I first saw Mike Birbiglia back in 2008 in his show, “Sleepwalk With Me,” that went into great detail describing his REM sleep behavior disorder. Including the part where he realized there was a problem only after he jumped through a plate glass window one night. It was on the second floor so he lived.
I also saw him in “The One” which became a story about his daughter, but which started out as a story of a couch. I realized early on that Mike Birbiglia reminded me of my cousin, Tim. Tim could start a story about Grammy Gracie making breakfast at midnight to sober up the people playing cards in the dining room and end up talking about the people next door who owned the Boston Terrier that had the gimpy eye. And we pretty much loved every second of the tale.

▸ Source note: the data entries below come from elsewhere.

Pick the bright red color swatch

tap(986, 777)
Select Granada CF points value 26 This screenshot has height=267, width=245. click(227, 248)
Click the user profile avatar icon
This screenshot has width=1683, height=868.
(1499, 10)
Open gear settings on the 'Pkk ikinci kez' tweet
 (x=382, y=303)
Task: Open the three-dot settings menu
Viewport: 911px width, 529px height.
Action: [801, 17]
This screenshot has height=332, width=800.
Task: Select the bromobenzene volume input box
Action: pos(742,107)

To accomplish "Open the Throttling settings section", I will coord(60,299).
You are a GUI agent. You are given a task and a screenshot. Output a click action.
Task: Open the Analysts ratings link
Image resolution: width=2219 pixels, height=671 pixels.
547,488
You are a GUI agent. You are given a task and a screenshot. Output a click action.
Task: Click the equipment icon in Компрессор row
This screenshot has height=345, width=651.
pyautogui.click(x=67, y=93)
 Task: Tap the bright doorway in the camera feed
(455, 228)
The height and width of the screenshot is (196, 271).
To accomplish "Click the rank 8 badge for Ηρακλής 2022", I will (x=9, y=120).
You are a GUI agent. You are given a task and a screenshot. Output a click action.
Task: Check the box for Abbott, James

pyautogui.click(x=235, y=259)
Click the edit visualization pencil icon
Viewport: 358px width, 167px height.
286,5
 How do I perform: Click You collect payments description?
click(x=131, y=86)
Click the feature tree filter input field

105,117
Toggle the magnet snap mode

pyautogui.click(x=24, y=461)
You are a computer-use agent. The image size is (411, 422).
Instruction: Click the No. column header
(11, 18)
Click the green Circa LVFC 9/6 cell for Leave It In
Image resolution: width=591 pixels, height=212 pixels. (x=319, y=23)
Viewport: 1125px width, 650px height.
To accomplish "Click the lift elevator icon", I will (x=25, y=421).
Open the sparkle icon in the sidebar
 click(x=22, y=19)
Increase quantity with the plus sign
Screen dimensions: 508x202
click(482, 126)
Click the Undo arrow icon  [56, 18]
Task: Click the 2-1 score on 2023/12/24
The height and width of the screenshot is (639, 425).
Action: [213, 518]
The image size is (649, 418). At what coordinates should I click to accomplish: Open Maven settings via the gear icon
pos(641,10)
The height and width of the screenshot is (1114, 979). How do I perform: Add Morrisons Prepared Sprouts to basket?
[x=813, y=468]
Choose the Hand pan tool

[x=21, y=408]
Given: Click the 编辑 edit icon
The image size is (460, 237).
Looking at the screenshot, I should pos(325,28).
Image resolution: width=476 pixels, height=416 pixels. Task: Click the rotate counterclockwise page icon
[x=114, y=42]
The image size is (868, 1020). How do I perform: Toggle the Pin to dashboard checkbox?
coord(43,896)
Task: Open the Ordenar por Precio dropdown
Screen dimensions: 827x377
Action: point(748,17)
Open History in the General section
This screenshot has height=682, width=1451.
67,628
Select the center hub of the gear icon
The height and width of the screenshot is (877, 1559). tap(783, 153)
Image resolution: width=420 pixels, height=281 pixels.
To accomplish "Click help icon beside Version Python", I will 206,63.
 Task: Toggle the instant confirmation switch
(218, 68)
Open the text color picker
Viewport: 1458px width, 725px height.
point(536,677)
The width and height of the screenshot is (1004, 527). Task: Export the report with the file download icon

This is a tightly woven piece of storytelling designed to make it appear adlibbed so that you relax and not flinch at all the parables and metaphors that Birbiglia is slipping under your door. Most are based on his physical situation, which is on the precarious side. He is not a physical specimen in any athletic way. His visits to the doctor are regular and he is now of an age where he is understanding that the doctor’s office items he previously looked at as decorative are actually functional. After an episode with his heart his doctor tests his lung capacity which is pretty much nil. Birbiglia asks, “Am I having a heart attack?” Doctor: “I don’t think so.”
They discuss the merits of exercise for about 45 minutes and Birbiglia goes to the Y under duress. Before he actually swims he must learn how to swim. It is a bad idea all around her tells us. “I don’t have ‘a swimmer’s body. I have what I call ‘a drowner’s body.’” The Y brings with it a cornucopia of childhood memories – like being a three foot tall boy in a sea of naked men and not liking how his future was shaping up. In the present there’s the signage – “Slippery When Wet” – isn’t everything he asks. How much chlorine is in that pool? And what about the urine that is the subject of another pool sign?
He wanders back and forth in his life. He has been a witness since he can remember. He was 6 when the Challenger blew up on the television in his classroom. That will tilt your cargo. Now that he is 40 he is looking at his life, eating better – even though healthy food goes to bed early and Pizza wants to stay up and party – and he is now doing the cardio that he vowed was not even a thing when he began walking in the shallow lane of a crowded pool.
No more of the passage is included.